Scripture Reading: Mark 5:1-20

“The greatest trick the devil ever pulled was convincing the world he didn’t exist.” That line comes from the ending of The Usual Suspects, a neo-noir film released nearly 30 years ago. Although the number of people who attend church continues to decline, movies about the devil and demonic possession remain a box-office draw. Just take last year’s The Exorcist: Believer, a sequel of sorts to the original film The Exorcist released 50 years earlier. The sequel earned $137 million on a budget of $30 million, making for a healthy profit of more than $100 million—this despite nearly universally terrible reviews (I didn’t see it).

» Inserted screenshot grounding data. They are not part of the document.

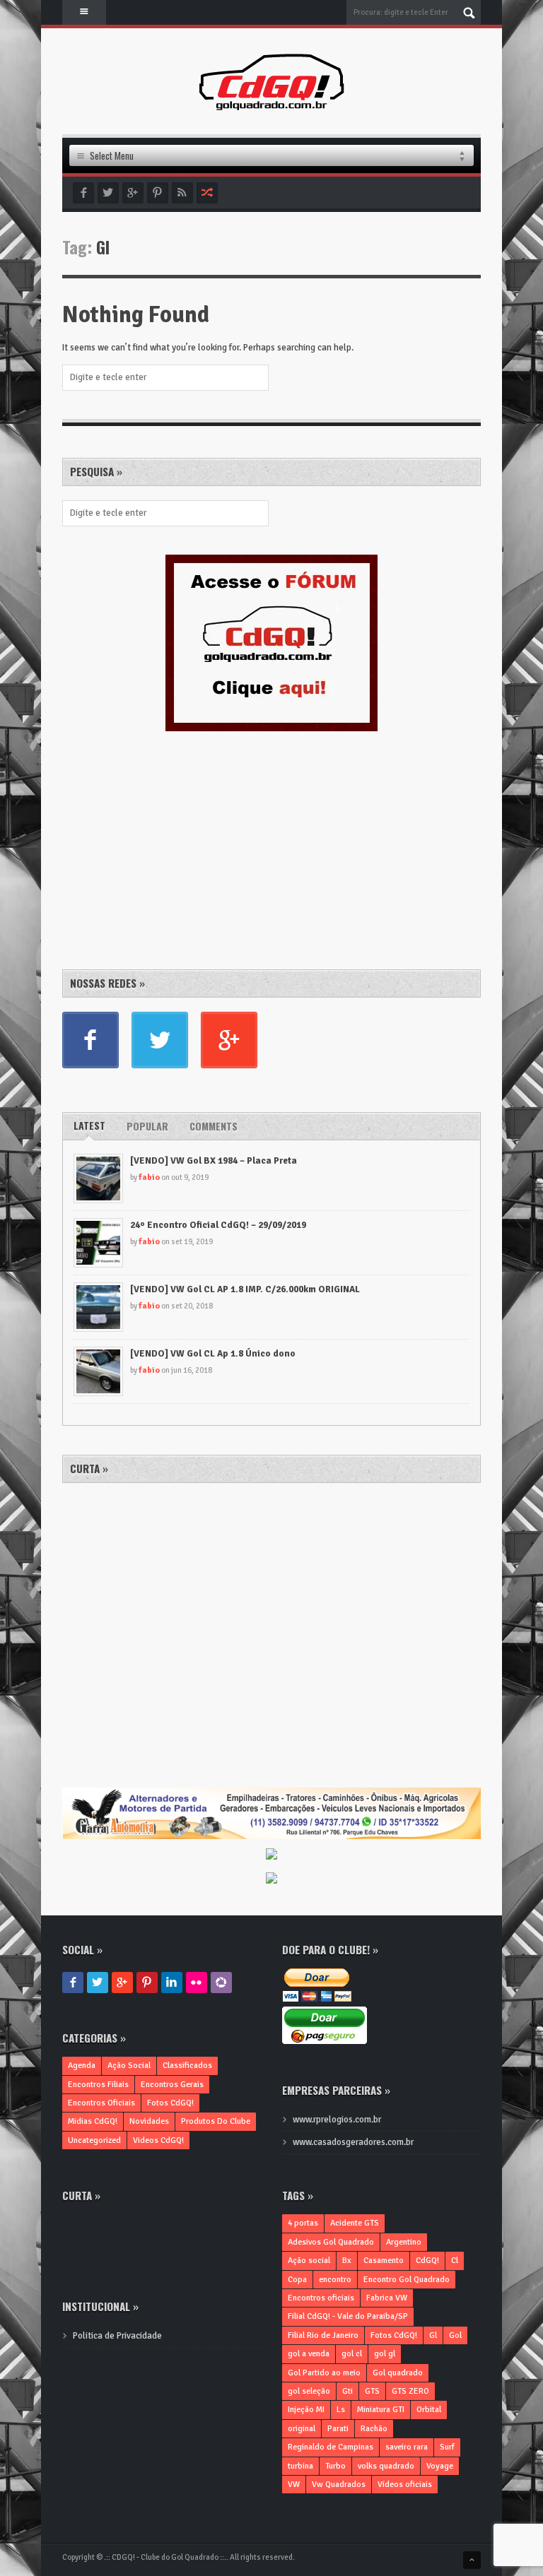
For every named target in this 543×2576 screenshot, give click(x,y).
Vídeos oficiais (405, 2484)
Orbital (428, 2409)
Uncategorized (94, 2140)
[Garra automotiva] (271, 1794)
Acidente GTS (354, 2223)
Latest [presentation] (89, 1125)
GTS (372, 2391)
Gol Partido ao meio (324, 2373)
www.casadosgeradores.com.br (353, 2142)
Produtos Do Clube (215, 2121)
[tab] (89, 1126)
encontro (335, 2279)
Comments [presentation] (213, 1125)
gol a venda (308, 2353)
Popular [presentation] (147, 1125)
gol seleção (309, 2391)
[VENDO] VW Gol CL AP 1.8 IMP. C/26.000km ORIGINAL (245, 1289)
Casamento (383, 2260)
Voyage (439, 2466)
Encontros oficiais (321, 2298)
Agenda (81, 2065)
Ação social (309, 2260)
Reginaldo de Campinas (330, 2447)
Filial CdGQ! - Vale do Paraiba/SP (348, 2316)
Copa (297, 2279)
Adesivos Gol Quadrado (331, 2242)
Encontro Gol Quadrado (406, 2279)
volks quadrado (386, 2466)
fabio (149, 1177)
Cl (454, 2260)
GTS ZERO (410, 2391)
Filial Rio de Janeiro (323, 2335)
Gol (455, 2335)
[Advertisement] (168, 848)
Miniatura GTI (380, 2409)
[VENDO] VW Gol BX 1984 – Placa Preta (213, 1160)
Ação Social (129, 2065)
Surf (447, 2447)
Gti (347, 2391)
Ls (341, 2409)
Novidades (149, 2121)
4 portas (303, 2223)
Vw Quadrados (339, 2484)
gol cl (351, 2353)
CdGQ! (427, 2260)
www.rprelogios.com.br (337, 2119)
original (301, 2428)
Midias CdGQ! (92, 2121)
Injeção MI (306, 2409)
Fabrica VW (386, 2298)
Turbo (335, 2466)
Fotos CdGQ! (170, 2103)
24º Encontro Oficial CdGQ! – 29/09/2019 (218, 1225)
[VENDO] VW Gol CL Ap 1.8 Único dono (213, 1353)
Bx (346, 2260)
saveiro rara (406, 2447)
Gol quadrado (398, 2373)
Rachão (374, 2428)
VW (294, 2484)
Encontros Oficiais (101, 2103)
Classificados (187, 2065)
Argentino (403, 2242)
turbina (300, 2466)
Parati (338, 2428)
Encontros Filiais (98, 2084)
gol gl (384, 2353)
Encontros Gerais (172, 2084)
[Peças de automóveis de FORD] (271, 1855)
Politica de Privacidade (117, 2335)
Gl (433, 2335)
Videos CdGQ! (158, 2140)
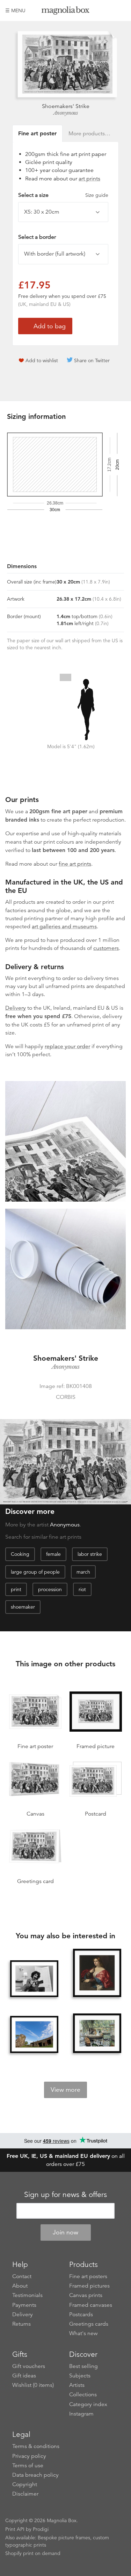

Movies that feature exorcisms always depict a great struggle between the forces of good and evil. If you remember the original film The Exorcist, the act of performing the exorcism takes an enormous spiritual, psychological, and physical toll on the two priests, ending in both their deaths (sorry to spoil the movie, but it’s almost as old as I am). The demon mocks, blasphemes, deceives, and manipulates objects in the room, all in an attempt to thwart the priests from completing the exorcism.


By contrast, in today’s reading from Mark, the demons possessing the poor man seem terrified of Jesus and submit to him pretty much immediately. This would barely make for a TikTok video, let alone a feature-length film. If this were a boxing match, it would be a first-round knockout. Mark shows us that all the powers of hell, even though they may be legion, are no match for the Son of God.

As promised, we pick up in Mark’s Gospel right where we left off last Sunday, with Jesus and the disciples now arriving on the opposite shore of the Sea of Galilee. They have reached the region of the Gerasenes, i.e., they are no longer within the borders of ancient Israel but have crossed into Gentile territory. Jesus does not explain to the disciples why they have come to the opposite shore, but we find out soon enough.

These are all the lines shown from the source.